As my old mate used to say...

...Pah!


----------



## Levo-Lon (30 Jun 2018)

very nice bike here
https://www.halfords.com/cycling/bi...go-29er-mens-mountain-bike-16-18-20-22-frames


----------



## ChrisEyles (30 Jun 2018)

Those voodoo bizangos do seem to get rave reviews everywhere, if you're looking for a 29er rather than 27.5


----------



## Levo-Lon (1 Jul 2018)

Rutland have a summer sale upto 40% off


https://www.rutlandcycling.com/bike...ct&gclid=CMmk-eWk_dsCFUGMhQodZ1MNGg&gclsrc=ds


----------



## Cycleops (1 Jul 2018)

ChrisEyles said:


> I love my 90s rigid Marin.... But I love my more modern HT even more.
> 
> Have fun!


Give me a nineties rigid any day. Great to ride and cheap as chips.


----------



## Nigeyy (1 Jul 2018)

I can definitely see huge value in those 90's bikes. And let's face it, people did still mountain bike even when (gasp!) they didn't have suspension and they did have fun. If you hit things right you can find an absolute bargain, and smiles per mile and cost per mile can be unbeatable.

But.... I'll be honest. Given a choice between a reasonably specced modern mountain bike and even an absolute top of the line 90's bike, I know I'd want to ride the modern bike, every day of the week. Perhaps it's to do with me getting older and not wanting my fillings shaken or my back getting jostled 



Cycleops said:


> Give me a nineties rigid any day. Great to ride and cheap as chips.


----------



## Heltor Chasca (1 Jul 2018)

ChrisEyles said:


> Those voodoo bizangos do seem to get rave reviews everywhere, if you're looking for a 29er rather than 27.5



The above came a very close second to the Cube Acid I have. At the same me, Cube were offering high specs for incredible value. I got it in a sale too so the only disadvantage now is that I have no reason to sell it on, because it wouldn’t be cost effective however I looked at it. Very comfy.


----------



## Levo-Lon (1 Jul 2018)

Heltor Chasca said:


> The above came a very close second to the Cube Acid I have. At the same me, Cube were offering high specs for incredible value. I got it in a sale too so the only disadvantage now is that I have no reason to sell it on, because it wouldn’t be cost effective however I looked at it. Very comfy.

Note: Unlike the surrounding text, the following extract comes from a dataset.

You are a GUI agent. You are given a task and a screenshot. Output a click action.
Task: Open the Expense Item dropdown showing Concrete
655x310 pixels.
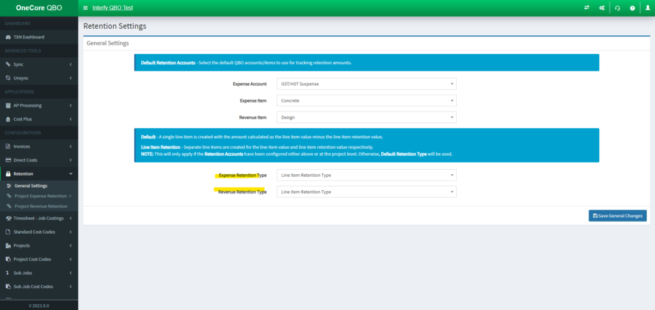pos(367,101)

I nearly got one but the Marin deal was too good to miss even tho my budget got beat to death


----------



## I like Skol (3 Jul 2018)

Hi Rich. Late to the party as always, but as one old(ish) guy to another oldie, I suggest you think VERY carefully before getting a 1x set-up. IMO and based on just the small amounts of tinkering I have done on my son's new 1x11 rig I think you will miss the versatility of more than one chainring for all activities.


----------



## Nigeyy (3 Jul 2018)

But.... but.... but..... isn't that why you have a separate bike for each different activity?  



I like Skol said:


> Hi Rich. Late to the party as always, but as one old(ish) guy to another oldie, I suggest you think VERY carefully before getting a 1x set-up. IMO and based on just the small amounts of tinkering I have done on my son's new 1x11 rig I think you will miss the versatility of more than one chainring for all activities.


----------



## Crackle (3 Jul 2018)

I like Skol said:


> Hi Rich. Late to the party as always, but as one old(ish) guy to another oldie, I suggest you think VERY carefully before getting a 1x set-up. IMO and based on just the small amounts of tinkering I have done on my son's new 1x11 rig I think you will miss the versatility of more than one chainring for all activities.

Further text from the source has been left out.